• [Work task] Retype exactly the lines that run from the line with "Privacy Policy (584, 132)" to the final line of the entries, keeping both ends and nothing else.

• [Stored data entries]
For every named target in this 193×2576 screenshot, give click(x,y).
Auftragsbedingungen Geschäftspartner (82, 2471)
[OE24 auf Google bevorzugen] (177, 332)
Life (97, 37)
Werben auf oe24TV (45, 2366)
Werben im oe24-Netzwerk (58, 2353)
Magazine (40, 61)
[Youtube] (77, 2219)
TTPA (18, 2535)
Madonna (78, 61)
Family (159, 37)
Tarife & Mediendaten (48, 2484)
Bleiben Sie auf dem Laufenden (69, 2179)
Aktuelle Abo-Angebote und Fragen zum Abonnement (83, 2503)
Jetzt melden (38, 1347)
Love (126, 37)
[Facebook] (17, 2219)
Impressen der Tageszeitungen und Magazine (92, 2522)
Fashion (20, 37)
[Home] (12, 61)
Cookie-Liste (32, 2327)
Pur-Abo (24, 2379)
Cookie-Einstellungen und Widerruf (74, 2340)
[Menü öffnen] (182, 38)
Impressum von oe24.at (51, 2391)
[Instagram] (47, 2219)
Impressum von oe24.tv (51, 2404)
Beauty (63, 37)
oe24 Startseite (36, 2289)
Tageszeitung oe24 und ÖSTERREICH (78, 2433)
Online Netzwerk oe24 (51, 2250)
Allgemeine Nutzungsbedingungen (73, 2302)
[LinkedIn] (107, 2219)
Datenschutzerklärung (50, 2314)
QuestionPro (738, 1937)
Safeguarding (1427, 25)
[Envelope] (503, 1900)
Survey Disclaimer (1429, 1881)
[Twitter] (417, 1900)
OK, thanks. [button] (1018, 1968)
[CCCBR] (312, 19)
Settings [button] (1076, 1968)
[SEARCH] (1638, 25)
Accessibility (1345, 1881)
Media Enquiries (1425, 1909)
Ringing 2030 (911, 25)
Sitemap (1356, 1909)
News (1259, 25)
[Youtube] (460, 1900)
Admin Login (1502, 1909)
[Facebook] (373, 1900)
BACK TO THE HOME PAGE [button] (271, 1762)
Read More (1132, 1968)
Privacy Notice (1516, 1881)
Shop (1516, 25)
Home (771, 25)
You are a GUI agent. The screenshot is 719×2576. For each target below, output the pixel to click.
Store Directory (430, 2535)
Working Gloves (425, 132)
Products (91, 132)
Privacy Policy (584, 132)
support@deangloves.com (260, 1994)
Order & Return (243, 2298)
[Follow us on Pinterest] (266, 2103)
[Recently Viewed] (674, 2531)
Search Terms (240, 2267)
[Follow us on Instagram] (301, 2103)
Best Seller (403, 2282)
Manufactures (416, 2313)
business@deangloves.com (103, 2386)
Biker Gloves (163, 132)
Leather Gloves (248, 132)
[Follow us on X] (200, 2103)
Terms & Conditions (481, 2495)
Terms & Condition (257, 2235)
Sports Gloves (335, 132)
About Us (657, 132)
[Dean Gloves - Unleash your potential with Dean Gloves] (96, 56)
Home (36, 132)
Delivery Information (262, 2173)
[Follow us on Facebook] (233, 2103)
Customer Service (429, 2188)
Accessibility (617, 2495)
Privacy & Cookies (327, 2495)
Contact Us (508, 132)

• [Task output]
Privacy Policy (584, 132)
support@deangloves.com (260, 1994)
Order & Return (243, 2298)
[Follow us on Pinterest] (266, 2103)
[Recently Viewed] (674, 2531)
Search Terms (240, 2267)
[Follow us on Instagram] (301, 2103)
Best Seller (403, 2282)
Manufactures (416, 2313)
business@deangloves.com (103, 2386)
Biker Gloves (163, 132)
Leather Gloves (248, 132)
[Follow us on X] (200, 2103)
Terms & Conditions (481, 2495)
Terms & Condition (257, 2235)
Sports Gloves (335, 132)
About Us (657, 132)
[Dean Gloves - Unleash your potential with Dean Gloves] (96, 56)
Home (36, 132)
Delivery Information (262, 2173)
[Follow us on Facebook] (233, 2103)
Customer Service (429, 2188)
Accessibility (617, 2495)
Privacy & Cookies (327, 2495)
Contact Us (508, 132)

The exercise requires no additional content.